» **EXTRAIT**
++++++

Pour s’en convaincre, il fallait zapper sur  Drucker ce dimanche. Sur les sofas rouges de son indécrottable talk show, Olivier Marchal, acteur, metteur en scène et ancien inspecteur à la brigade anti terroriste et anti criminelle présentait son film, Les Lyonnais, lequel sort sur les écrans mercredi. (Quel étrange emploi du verbe sortir, me dis-je. Mais passons.)  « C’est un film qui plait beaucoup aux femmes parce qu’il présente des hommes au grand cœur. » explique Marchal. Diable : c’est ce qui s’appelle faire d’une pierre deux coups !

Près de lui, deux de ses personnages, si l’on peut dire : Edmond Vidal, dit Momon, le célèbre truand, et Charles Pellegrini, le non moins célèbre flic qui arrêta Momon, un jour de décembre 1974. Tous deux blanchis par le temps.  Tous deux assis côte à côte, « comme deux anciens combattants entre qui la paix est revenu » susurre le gentil animateur à la voix mièvre. L’un et l’autre admettant, du bout des lèvres, que Les Lyonnais est « un beau polar ». (Pas encore des pros de la promo, mais ça viendra) : nous voici donc prévenus, on s’y rendra donc avec une infinie prudence.

Hasard du calendrier ? Ils avaient en réalité tous deux aussi  un bouquin qui vient de sortir à vendre (encore sortir, décidément, quand ferons-nous des choses qui rentrent et nous ramènent à la maison ?) : Pour une poignée de cerises du côté de Momon, l’ancien braqueur de banques de soixante-quatre ans (dont quatorze passés en tôle), et Histoires de PJ pour Charles le flic, lequel s’illustra également dans les affaires du petit Mérieux et du juge Renaud et avoua être  rentré dans la police pour avoir trop lu San-Antonio. On souhaite à tous deux (mais je n’aurai pas l’heur de vérifier) la même plume que celle du père de Béru.

++++++

» **EXERCICE**
Reproduisez fidèlement l'extrait, en commençant à « Près de lui, deux » et en terminant à « une infinie prudence. ». Les entrées qui suivent forment un matériau distinct de l'extrait.

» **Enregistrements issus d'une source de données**
++++++

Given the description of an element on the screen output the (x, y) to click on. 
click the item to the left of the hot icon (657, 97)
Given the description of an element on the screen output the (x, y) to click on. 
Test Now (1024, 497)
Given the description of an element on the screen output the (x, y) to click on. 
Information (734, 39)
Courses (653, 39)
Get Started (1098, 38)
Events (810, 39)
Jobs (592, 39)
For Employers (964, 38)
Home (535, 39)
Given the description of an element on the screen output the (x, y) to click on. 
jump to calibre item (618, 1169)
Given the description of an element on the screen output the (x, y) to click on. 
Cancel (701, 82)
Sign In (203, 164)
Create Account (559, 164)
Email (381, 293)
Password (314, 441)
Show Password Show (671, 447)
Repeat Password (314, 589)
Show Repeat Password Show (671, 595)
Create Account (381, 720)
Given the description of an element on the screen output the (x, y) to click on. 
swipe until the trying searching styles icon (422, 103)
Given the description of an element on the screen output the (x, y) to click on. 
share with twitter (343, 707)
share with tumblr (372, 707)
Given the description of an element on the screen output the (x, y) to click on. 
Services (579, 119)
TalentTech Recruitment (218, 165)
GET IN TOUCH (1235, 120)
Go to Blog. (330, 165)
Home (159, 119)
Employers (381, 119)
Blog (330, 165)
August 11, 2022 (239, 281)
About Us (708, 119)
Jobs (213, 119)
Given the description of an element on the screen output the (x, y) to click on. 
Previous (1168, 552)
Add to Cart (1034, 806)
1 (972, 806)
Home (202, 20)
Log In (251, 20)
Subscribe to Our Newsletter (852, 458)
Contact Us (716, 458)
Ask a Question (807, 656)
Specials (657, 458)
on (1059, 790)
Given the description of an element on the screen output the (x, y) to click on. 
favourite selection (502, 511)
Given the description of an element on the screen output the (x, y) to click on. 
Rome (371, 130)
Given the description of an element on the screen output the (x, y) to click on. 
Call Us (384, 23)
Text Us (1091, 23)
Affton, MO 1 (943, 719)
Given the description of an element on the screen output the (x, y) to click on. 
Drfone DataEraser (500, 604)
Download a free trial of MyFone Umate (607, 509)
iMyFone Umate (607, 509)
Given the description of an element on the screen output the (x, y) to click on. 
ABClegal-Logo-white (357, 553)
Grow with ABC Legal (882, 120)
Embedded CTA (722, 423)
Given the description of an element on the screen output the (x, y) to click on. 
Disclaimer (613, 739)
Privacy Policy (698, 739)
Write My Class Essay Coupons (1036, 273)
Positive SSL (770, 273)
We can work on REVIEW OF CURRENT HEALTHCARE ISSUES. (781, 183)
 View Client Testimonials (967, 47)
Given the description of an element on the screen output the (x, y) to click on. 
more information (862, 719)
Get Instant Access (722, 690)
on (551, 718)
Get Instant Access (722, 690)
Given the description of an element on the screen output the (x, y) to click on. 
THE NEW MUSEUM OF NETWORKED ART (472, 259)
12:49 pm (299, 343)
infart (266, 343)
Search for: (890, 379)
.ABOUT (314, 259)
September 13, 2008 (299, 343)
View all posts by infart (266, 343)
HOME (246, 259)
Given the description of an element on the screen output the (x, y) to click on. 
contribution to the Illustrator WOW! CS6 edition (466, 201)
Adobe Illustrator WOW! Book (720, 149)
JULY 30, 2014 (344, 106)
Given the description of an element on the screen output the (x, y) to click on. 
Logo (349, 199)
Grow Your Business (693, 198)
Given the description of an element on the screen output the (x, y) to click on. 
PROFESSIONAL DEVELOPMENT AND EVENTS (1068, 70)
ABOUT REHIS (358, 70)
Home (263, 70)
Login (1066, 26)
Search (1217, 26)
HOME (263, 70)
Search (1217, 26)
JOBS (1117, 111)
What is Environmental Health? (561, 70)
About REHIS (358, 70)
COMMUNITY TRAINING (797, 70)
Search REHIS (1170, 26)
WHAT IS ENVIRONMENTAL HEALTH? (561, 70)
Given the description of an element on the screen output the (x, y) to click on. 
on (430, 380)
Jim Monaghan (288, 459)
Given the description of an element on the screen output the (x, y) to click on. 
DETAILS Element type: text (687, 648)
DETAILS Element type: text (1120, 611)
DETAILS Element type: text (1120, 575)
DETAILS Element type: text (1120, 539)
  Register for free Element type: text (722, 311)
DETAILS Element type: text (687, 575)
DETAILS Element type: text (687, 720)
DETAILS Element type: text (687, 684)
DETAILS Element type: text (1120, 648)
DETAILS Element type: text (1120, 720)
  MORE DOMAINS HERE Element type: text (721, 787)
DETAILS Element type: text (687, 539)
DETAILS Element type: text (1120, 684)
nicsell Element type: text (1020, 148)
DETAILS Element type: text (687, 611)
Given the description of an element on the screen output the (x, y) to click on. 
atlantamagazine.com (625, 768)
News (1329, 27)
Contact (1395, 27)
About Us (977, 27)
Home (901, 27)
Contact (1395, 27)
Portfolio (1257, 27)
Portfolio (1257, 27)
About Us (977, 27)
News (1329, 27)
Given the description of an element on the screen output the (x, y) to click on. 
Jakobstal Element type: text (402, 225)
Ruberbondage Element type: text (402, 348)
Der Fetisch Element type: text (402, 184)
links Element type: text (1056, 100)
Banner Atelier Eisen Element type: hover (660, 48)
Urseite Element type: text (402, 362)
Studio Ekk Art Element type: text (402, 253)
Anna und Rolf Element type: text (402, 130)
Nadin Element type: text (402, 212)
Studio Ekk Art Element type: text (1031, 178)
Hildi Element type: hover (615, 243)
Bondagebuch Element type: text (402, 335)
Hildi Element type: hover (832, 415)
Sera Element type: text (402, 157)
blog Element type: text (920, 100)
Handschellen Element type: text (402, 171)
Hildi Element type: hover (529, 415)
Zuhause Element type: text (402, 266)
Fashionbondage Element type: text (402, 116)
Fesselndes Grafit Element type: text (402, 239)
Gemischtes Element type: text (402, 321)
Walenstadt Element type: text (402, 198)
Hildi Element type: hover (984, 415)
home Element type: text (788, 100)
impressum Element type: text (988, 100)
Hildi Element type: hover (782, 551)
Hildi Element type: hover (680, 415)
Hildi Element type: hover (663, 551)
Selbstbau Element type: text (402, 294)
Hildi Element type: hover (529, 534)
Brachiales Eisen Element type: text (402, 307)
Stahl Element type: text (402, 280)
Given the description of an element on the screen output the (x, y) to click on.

++++++

» **RÉPONSE COMPLÈTE**
Près de lui, deux de ses personnages, si l’on peut dire : Edmond Vidal, dit Momon, le célèbre truand, et Charles Pellegrini, le non moins célèbre flic qui arrêta Momon, un jour de décembre 1974. Tous deux blanchis par le temps.  Tous deux assis côte à côte, « comme deux anciens combattants entre qui la paix est revenu » susurre le gentil animateur à la voix mièvre. L’un et l’autre admettant, du bout des lèvres, que Les Lyonnais est « un beau polar ». (Pas encore des pros de la promo, mais ça viendra) : nous voici donc prévenus, on s’y rendra donc avec une infinie prudence.